This only matters if you actually use the flash operator panel. If you don't, then there is little reason to do this.
Step 1 - Type the following command on VOIPSERVER (which I'll assume is in the PRIMARY role)
nano /etc/init.d/fop_start
Step 2 - In the editor, copy the fop_start script, then save & exit (CTRL+O then CTRL+X). The fop_start script is found
on the following page (sorry, it didn't fit on this page!).
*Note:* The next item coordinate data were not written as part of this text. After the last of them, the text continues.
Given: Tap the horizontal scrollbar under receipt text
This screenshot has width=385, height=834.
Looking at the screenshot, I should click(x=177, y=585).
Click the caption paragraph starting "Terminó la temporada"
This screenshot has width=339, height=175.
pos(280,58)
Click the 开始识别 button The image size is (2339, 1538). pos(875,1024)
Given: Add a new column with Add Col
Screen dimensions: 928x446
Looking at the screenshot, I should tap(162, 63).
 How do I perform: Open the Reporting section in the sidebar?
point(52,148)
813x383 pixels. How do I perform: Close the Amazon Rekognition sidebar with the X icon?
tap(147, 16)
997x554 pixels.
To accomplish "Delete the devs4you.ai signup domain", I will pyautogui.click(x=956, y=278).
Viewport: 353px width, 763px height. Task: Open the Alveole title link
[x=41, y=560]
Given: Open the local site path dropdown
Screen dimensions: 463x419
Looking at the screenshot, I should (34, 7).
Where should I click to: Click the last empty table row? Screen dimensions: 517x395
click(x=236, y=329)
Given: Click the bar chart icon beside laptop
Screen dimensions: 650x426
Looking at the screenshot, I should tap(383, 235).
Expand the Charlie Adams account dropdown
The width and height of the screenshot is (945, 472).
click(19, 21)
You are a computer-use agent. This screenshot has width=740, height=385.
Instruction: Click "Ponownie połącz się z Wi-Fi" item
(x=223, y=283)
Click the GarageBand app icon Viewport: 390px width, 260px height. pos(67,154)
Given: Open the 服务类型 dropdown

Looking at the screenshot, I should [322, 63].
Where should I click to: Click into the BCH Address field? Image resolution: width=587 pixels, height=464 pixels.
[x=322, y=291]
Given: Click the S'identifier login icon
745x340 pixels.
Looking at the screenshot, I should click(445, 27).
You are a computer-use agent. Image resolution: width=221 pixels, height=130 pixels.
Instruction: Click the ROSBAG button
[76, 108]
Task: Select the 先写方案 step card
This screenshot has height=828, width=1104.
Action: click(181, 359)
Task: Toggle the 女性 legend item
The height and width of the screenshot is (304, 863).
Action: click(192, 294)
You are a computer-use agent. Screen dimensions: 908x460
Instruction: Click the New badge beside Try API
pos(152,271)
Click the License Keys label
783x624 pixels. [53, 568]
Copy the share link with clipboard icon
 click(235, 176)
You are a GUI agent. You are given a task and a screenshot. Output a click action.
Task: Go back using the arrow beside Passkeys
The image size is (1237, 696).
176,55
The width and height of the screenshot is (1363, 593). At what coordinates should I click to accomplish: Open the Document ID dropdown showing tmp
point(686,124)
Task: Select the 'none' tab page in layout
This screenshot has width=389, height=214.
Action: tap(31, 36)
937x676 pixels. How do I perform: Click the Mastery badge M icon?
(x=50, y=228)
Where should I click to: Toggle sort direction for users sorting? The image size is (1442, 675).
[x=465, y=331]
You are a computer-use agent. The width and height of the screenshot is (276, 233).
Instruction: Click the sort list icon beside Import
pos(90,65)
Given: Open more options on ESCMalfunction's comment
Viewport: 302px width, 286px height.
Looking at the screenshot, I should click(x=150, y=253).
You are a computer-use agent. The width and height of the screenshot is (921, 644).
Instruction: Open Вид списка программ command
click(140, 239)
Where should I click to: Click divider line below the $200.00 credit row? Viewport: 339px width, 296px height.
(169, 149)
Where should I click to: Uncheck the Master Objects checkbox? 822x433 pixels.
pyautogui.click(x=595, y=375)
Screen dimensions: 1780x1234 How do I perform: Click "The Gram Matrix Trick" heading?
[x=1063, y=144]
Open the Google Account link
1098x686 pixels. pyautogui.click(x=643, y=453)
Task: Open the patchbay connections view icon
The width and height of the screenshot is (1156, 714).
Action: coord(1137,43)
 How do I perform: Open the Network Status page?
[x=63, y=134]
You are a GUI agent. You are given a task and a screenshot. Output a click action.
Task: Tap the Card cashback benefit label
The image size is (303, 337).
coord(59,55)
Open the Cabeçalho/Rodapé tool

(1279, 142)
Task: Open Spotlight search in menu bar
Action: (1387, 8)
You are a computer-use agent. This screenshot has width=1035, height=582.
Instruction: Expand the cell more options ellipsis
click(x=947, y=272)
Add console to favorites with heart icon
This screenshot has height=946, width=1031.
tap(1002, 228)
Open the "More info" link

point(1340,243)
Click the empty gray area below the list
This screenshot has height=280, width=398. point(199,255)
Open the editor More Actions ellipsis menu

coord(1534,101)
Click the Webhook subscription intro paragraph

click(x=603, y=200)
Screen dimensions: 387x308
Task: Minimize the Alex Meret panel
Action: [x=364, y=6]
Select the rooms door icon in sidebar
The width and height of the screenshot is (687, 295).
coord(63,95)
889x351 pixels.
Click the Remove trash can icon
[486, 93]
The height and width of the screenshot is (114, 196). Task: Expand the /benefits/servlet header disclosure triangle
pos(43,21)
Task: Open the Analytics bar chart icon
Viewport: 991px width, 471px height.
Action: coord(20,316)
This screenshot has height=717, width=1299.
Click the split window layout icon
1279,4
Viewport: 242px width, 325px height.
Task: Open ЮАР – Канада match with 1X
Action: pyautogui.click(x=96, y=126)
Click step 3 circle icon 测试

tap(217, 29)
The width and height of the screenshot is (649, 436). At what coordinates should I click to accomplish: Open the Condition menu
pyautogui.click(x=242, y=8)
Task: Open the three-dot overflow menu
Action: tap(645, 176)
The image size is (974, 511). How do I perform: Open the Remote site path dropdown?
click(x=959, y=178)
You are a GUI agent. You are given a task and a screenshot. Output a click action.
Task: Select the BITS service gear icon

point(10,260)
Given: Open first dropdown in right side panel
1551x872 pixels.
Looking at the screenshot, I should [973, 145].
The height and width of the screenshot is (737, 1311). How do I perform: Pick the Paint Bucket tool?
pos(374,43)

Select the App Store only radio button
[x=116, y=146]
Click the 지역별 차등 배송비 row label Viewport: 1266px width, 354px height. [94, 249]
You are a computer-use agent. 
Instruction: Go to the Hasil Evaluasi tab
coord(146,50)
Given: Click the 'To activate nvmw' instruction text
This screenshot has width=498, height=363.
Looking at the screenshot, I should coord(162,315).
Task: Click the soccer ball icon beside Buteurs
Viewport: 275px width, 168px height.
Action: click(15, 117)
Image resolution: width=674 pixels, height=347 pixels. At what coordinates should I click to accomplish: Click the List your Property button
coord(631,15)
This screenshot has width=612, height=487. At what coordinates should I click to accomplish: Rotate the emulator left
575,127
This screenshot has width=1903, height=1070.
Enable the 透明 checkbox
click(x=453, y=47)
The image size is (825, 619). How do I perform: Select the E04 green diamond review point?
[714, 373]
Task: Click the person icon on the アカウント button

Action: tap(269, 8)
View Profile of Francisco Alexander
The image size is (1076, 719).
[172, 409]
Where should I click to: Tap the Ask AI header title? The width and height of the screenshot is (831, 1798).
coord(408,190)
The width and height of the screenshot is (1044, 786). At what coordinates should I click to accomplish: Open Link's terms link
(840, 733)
Step 3 - Type the command to set the appropriate permissions
chmod 755 /etc/init.d/fop_start
Step 4 - Edit the /etc/ha.d/haresources file ( you can type "nano /etc/ha.d/haresources") and add "fop_start" to the end
of the first line. It should now look like this:
voipserver.drbd drbddisk::r0 Filesystem::/dev/drbd0::/replica::ext3 IPaddr::192.168.1.245/24/eth0/192.168.1.255 mysqld asterisk httpd elastix-updaterd elastix-portknock fop_start
voipserver.drbd MailTo::your@emailgoeshere.com,your@emailgoeshere.com::DRBD/HA-ALERT
Step 5- You can test to make sure the fop_start service is working by typing:
service fop_start start
service fop_start status
service fop_start stop
This should produce a bunch of messages about amportal.conf. It then should end with an "OK" for the stop and the
start command. If it does not, then your current server might be the secondary (in which case a "FAILED" result is
to be expected). To check if the current server is the primary, type "drbdadm role r0".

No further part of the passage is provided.